Figure 3.

The MAPK phosphorylation mutant LM-Smad1 inhibits endogenous CNS formation and neural induction by FGF8 or IGF2 signals. (A-H) Neurula-stage embryos in dorsal view, uninjected (control) or injected four times into the animal pole with WT-Smad1, LM-Smad1, or DM-Smad1 mRNA. (I-L) FGF8-injected embryos in anterior view. (M-P) IGF2-injected embryos in lateral view. Embryos were injected at the 8-cell stage into a single animal blastomere together with nuclear lacZ mRNA as lineage tracer and stained for Sox2. Stippled lines mark the lacZ-positive injection sites.
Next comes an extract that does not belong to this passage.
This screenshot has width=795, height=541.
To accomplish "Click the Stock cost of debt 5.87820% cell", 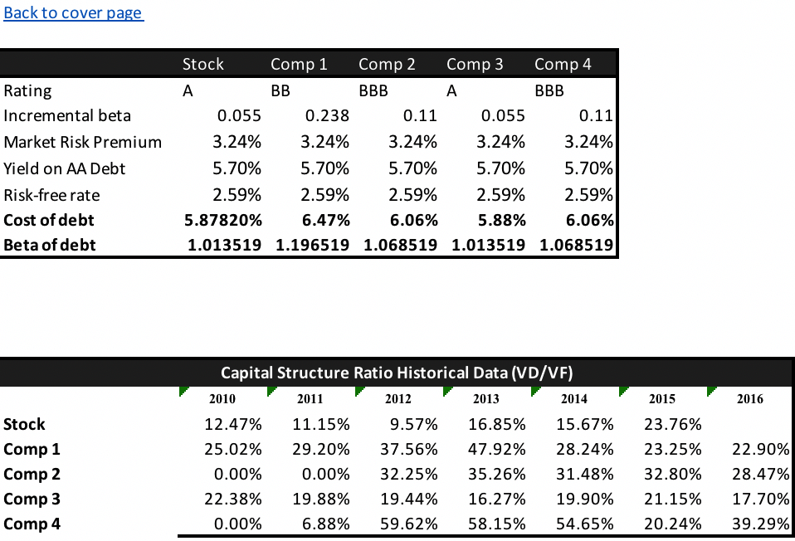I will tap(222, 220).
Note that LM-Smad1, but not WT-Smad1, blocks neural induction by FGF8 or IGF2 mRNA. (Q) RT-PCR analysis of stage 26 ectodermal explants from embryos injected at the 8-cell stage with the indicated mRNAs. WE, whole embryo; Co, uninjected animal cap explants used as controls. The amounts of injected mRNAs per blastomere were 250 pg Smad1, 4 pg Chd, 100 pg FGF8, 800 pg IGF2, and 200 pg nuclear lacZ. Endogenous neural marker expression was inhibited in: A, 0/72; B, 0/46; C, 58/58; D, 0/35; E, 0/44; F, 37/78; G, 67/68; H, 9/23 embryos. Ectopic Sox2 expression was inhibited in: J, 0/23; K, 0/34; L, 24/32; N, 0/69; O, 0/53; P, 91/109 embryos. In (Q) one whole embryo or 10 animal caps were used per lane, two independent experiments.